#### Problem statement:
An identical transcription of the records is required.

==============================

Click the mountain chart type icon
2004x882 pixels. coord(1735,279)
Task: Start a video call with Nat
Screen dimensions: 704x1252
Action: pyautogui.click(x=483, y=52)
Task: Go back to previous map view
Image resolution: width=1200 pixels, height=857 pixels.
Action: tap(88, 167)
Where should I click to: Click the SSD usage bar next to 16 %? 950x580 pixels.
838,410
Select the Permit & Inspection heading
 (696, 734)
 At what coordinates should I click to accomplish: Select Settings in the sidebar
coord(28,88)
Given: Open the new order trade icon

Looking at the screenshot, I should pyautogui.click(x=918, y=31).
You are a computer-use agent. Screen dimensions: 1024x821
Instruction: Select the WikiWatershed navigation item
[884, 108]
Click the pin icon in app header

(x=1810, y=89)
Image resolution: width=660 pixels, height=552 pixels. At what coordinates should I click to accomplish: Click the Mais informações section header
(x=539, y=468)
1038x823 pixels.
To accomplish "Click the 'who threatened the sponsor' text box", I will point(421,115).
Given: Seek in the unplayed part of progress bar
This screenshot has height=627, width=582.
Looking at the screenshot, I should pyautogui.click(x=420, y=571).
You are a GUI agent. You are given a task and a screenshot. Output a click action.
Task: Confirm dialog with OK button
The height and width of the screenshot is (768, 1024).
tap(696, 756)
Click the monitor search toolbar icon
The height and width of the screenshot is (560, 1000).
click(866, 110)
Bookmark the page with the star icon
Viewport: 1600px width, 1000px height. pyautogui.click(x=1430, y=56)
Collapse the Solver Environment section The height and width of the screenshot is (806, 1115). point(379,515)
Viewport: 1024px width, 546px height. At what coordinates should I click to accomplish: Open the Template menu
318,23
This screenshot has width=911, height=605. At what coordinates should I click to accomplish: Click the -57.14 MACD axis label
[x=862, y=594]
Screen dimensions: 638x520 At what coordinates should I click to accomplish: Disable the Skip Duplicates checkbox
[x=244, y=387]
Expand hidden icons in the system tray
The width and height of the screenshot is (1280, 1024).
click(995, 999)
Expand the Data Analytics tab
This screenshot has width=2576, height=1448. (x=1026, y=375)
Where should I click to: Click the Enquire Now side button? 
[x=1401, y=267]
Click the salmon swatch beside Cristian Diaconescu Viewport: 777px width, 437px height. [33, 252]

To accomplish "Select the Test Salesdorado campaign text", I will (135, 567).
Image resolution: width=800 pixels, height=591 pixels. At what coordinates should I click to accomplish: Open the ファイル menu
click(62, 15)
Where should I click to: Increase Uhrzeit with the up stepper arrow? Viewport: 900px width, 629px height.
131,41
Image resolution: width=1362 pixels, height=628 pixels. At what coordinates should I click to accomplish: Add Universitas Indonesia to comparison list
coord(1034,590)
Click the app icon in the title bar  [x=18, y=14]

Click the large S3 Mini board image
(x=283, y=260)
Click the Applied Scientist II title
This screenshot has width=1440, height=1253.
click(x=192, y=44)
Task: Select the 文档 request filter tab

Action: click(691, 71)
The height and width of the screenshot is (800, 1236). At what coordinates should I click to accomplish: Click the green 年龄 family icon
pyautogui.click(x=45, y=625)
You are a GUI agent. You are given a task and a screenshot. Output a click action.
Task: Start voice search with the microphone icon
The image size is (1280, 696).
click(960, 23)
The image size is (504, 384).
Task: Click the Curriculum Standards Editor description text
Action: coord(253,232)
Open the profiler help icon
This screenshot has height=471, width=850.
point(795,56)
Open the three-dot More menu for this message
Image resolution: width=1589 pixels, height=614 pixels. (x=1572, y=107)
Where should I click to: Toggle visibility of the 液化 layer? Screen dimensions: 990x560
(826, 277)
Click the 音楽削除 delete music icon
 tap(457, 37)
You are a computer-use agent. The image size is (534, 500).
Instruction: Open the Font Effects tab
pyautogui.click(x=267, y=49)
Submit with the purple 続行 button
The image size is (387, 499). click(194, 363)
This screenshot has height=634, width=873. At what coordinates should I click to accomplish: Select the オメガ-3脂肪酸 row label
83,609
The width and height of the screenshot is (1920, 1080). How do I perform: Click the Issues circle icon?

==============================

#### Result of the exercise:
Click the mountain chart type icon
2004x882 pixels. coord(1735,279)
Task: Start a video call with Nat
Screen dimensions: 704x1252
Action: pyautogui.click(x=483, y=52)
Task: Go back to previous map view
Image resolution: width=1200 pixels, height=857 pixels.
Action: tap(88, 167)
Where should I click to: Click the SSD usage bar next to 16 %? 950x580 pixels.
838,410
Select the Permit & Inspection heading
 (696, 734)
 At what coordinates should I click to accomplish: Select Settings in the sidebar
coord(28,88)
Given: Open the new order trade icon

Looking at the screenshot, I should pyautogui.click(x=918, y=31).
You are a computer-use agent. Screen dimensions: 1024x821
Instruction: Select the WikiWatershed navigation item
[884, 108]
Click the pin icon in app header

(x=1810, y=89)
Image resolution: width=660 pixels, height=552 pixels. At what coordinates should I click to accomplish: Click the Mais informações section header
(x=539, y=468)
1038x823 pixels.
To accomplish "Click the 'who threatened the sponsor' text box", I will point(421,115).
Given: Seek in the unplayed part of progress bar
This screenshot has height=627, width=582.
Looking at the screenshot, I should pyautogui.click(x=420, y=571).
You are a GUI agent. You are given a task and a screenshot. Output a click action.
Task: Confirm dialog with OK button
The height and width of the screenshot is (768, 1024).
tap(696, 756)
Click the monitor search toolbar icon
The height and width of the screenshot is (560, 1000).
click(866, 110)
Bookmark the page with the star icon
Viewport: 1600px width, 1000px height. pyautogui.click(x=1430, y=56)
Collapse the Solver Environment section The height and width of the screenshot is (806, 1115). point(379,515)
Viewport: 1024px width, 546px height. At what coordinates should I click to accomplish: Open the Template menu
318,23
This screenshot has width=911, height=605. At what coordinates should I click to accomplish: Click the -57.14 MACD axis label
[x=862, y=594]
Screen dimensions: 638x520 At what coordinates should I click to accomplish: Disable the Skip Duplicates checkbox
[x=244, y=387]
Expand hidden icons in the system tray
The width and height of the screenshot is (1280, 1024).
click(995, 999)
Expand the Data Analytics tab
This screenshot has width=2576, height=1448. (x=1026, y=375)
Where should I click to: Click the Enquire Now side button? 
[x=1401, y=267]
Click the salmon swatch beside Cristian Diaconescu Viewport: 777px width, 437px height. [33, 252]

To accomplish "Select the Test Salesdorado campaign text", I will (135, 567).
Image resolution: width=800 pixels, height=591 pixels. At what coordinates should I click to accomplish: Open the ファイル menu
click(62, 15)
Where should I click to: Increase Uhrzeit with the up stepper arrow? Viewport: 900px width, 629px height.
131,41
Image resolution: width=1362 pixels, height=628 pixels. At what coordinates should I click to accomplish: Add Universitas Indonesia to comparison list
coord(1034,590)
Click the app icon in the title bar  [x=18, y=14]

Click the large S3 Mini board image
(x=283, y=260)
Click the Applied Scientist II title
This screenshot has width=1440, height=1253.
click(x=192, y=44)
Task: Select the 文档 request filter tab

Action: click(691, 71)
The height and width of the screenshot is (800, 1236). At what coordinates should I click to accomplish: Click the green 年龄 family icon
pyautogui.click(x=45, y=625)
You are a GUI agent. You are given a task and a screenshot. Output a click action.
Task: Start voice search with the microphone icon
The image size is (1280, 696).
click(960, 23)
The image size is (504, 384).
Task: Click the Curriculum Standards Editor description text
Action: coord(253,232)
Open the profiler help icon
This screenshot has height=471, width=850.
point(795,56)
Open the three-dot More menu for this message
Image resolution: width=1589 pixels, height=614 pixels. (x=1572, y=107)
Where should I click to: Toggle visibility of the 液化 layer? Screen dimensions: 990x560
(826, 277)
Click the 音楽削除 delete music icon
 tap(457, 37)
You are a computer-use agent. The image size is (534, 500).
Instruction: Open the Font Effects tab
pyautogui.click(x=267, y=49)
Submit with the purple 続行 button
The image size is (387, 499). click(194, 363)
This screenshot has height=634, width=873. At what coordinates should I click to accomplish: Select the オメガ-3脂肪酸 row label
83,609
The width and height of the screenshot is (1920, 1080). How do I perform: Click the Issues circle icon?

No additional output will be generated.